* TAAKOMSCHRIJVING *
Schrijf het deel van het tekstfragment over tijd en volgorde woordelijk uit, beginnend bij "Het boek speelt" en eindigend bij "2002 en 2003)".

* TEKSTFRAGMENT *
================================
Ook bij dit verhaal denkt men dat het niet om hem gaat. Maar als dit stukje verwoord zou zijn in bijvoorbeeld een vertellers- perspectief, zou het niet zo overkomen als het hier nu wel doet.



4. Tijd en volgorde:

Het boek speelt zich af in het heden. Het is moeilijk te zeggen hoe je dat weet. Er worden technische hulpmiddelen van het ziekenhuis beschreven. Zoals: “We leerden bepaalde piepjes te negeren en wisten feilloos diverse infusen en sondes te onderscheiden.” (blz. 12)

Maar ook andere alledaagse dingen zoals auto’s en vliegtuigen kom je tegen. Aan kleine dingen merk je dat het verhaal zich in het heden afspeelt. Maar je weet ook dat het een biografisch verhaal is en achterin het boek staat wanneer het geschreven is. (In 2002 en 2003)
================================
* VERSTREKTE GEGEVENS *
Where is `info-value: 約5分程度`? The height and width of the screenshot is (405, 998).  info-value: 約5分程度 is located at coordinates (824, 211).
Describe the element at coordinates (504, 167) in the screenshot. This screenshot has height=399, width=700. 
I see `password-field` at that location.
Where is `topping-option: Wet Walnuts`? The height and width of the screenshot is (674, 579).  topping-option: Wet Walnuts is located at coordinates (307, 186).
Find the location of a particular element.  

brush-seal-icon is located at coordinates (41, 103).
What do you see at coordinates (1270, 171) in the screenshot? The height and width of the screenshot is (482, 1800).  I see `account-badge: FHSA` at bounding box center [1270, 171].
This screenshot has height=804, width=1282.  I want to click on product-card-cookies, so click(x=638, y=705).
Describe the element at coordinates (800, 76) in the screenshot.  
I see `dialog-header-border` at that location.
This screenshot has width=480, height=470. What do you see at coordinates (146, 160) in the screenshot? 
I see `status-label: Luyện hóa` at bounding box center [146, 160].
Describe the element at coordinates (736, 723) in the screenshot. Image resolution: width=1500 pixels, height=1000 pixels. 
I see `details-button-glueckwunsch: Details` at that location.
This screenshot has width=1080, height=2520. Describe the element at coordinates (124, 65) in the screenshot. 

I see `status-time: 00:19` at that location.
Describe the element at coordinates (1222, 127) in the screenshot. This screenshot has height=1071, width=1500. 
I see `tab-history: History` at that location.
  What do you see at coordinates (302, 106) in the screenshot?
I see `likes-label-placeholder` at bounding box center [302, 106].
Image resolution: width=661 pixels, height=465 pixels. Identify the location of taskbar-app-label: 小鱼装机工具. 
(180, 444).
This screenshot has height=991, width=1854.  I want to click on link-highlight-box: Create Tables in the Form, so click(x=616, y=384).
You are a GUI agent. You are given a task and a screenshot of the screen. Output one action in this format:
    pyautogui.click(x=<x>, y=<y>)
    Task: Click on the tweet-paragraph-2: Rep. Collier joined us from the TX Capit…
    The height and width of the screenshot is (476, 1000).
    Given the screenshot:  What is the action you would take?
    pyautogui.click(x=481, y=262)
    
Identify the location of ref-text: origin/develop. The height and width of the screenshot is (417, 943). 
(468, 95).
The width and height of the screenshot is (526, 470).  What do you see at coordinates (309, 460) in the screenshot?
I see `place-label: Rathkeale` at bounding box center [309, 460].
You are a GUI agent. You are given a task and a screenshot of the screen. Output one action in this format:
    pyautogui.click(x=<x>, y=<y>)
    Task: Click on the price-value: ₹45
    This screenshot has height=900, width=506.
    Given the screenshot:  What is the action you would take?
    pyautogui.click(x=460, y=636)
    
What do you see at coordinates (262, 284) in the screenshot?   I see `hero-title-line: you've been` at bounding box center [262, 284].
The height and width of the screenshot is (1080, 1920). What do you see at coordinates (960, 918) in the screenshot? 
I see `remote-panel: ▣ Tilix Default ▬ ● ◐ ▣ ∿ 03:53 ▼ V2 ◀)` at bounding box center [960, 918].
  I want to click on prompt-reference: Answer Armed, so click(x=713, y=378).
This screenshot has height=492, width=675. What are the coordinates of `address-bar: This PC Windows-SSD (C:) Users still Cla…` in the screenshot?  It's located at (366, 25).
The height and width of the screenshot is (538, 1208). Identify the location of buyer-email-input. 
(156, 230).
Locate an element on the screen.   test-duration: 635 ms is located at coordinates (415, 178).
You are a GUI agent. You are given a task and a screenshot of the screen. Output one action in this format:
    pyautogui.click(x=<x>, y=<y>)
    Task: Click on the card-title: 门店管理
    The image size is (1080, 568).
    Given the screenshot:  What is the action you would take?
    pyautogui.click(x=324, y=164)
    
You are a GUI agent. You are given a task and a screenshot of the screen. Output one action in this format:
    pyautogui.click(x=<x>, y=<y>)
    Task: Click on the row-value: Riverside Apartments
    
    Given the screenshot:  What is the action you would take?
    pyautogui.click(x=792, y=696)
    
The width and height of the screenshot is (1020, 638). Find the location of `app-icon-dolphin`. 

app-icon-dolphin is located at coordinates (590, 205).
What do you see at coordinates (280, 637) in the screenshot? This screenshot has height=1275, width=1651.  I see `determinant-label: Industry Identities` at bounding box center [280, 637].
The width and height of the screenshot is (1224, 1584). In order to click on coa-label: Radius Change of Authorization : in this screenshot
================================
* ANTWOORDRUIMTE *
Het boek speelt zich af in het heden. Het is moeilijk te zeggen hoe je dat weet. Er worden technische hulpmiddelen van het ziekenhuis beschreven. Zoals: “We leerden bepaalde piepjes te negeren en wisten feilloos diverse infusen en sondes te onderscheiden.” (blz. 12)

Maar ook andere alledaagse dingen zoals auto’s en vliegtuigen kom je tegen. Aan kleine dingen merk je dat het verhaal zich in het heden afspeelt. Maar je weet ook dat het een biografisch verhaal is en achterin het boek staat wanneer het geschreven is. (In 2002 en 2003)